─── Provided records ───

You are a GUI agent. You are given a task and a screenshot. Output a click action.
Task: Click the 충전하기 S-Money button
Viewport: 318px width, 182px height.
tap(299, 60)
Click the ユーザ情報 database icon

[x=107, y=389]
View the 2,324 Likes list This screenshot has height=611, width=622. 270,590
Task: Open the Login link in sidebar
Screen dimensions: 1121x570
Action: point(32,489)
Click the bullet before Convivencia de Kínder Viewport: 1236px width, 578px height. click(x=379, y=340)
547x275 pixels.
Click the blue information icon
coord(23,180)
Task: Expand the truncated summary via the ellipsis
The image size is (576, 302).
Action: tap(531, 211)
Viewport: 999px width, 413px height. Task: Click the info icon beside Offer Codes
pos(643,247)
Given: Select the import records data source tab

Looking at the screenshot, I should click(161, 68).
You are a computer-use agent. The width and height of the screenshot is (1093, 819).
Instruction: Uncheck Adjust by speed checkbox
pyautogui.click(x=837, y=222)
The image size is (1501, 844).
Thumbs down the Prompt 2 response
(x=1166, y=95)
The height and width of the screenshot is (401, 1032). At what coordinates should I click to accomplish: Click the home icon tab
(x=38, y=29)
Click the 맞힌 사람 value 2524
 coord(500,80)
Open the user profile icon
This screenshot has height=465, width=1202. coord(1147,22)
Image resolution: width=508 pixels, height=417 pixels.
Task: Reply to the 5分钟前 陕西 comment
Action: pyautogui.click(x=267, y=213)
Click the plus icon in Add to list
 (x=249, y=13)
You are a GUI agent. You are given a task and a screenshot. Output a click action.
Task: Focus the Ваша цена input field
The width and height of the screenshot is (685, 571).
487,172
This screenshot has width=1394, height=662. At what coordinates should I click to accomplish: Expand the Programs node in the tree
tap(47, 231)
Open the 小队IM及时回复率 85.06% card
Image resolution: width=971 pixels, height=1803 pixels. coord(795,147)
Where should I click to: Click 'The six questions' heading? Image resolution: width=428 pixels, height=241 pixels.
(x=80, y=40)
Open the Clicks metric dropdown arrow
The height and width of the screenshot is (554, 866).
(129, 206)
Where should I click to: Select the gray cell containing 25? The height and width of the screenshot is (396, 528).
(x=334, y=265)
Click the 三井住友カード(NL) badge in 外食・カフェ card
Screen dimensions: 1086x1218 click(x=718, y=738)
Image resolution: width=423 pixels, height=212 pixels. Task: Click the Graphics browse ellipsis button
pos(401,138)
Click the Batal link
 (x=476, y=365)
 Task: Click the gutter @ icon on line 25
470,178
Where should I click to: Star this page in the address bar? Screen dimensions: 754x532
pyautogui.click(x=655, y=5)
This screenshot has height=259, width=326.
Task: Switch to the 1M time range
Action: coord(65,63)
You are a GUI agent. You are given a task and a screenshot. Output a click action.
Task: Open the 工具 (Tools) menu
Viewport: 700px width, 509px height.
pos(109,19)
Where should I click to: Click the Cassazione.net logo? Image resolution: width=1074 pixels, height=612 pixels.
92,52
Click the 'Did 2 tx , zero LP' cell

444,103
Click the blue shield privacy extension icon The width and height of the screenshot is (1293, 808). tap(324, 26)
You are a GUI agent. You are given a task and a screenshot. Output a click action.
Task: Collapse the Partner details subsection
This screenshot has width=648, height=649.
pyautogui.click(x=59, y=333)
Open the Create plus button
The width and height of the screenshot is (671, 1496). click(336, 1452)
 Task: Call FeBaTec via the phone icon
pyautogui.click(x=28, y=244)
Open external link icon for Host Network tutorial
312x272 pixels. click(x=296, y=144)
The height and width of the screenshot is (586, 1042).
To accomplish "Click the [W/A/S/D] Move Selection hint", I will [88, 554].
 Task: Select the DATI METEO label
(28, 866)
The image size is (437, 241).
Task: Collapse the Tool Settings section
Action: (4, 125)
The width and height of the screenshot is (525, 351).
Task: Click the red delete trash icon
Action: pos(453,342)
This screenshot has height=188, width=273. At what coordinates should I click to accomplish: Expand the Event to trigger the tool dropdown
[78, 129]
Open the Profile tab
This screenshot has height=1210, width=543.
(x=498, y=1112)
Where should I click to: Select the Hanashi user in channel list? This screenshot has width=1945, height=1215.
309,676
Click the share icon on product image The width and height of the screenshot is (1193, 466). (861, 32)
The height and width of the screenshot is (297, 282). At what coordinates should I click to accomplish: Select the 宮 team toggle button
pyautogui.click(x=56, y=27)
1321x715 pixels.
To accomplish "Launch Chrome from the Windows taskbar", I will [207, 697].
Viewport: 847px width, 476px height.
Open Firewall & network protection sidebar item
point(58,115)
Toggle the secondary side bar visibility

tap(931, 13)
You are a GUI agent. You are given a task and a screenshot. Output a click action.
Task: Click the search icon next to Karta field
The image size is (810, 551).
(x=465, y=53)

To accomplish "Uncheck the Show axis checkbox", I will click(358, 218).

───

Reproduce word for word the stretch of the records above, from the very start through the line containing "View the 2,324".

= Correct result =
You are a GUI agent. You are given a task and a screenshot. Output a click action.
Task: Click the 충전하기 S-Money button
Viewport: 318px width, 182px height.
tap(299, 60)
Click the ユーザ情報 database icon

[x=107, y=389]
View the 2,324 Likes list This screenshot has height=611, width=622. 270,590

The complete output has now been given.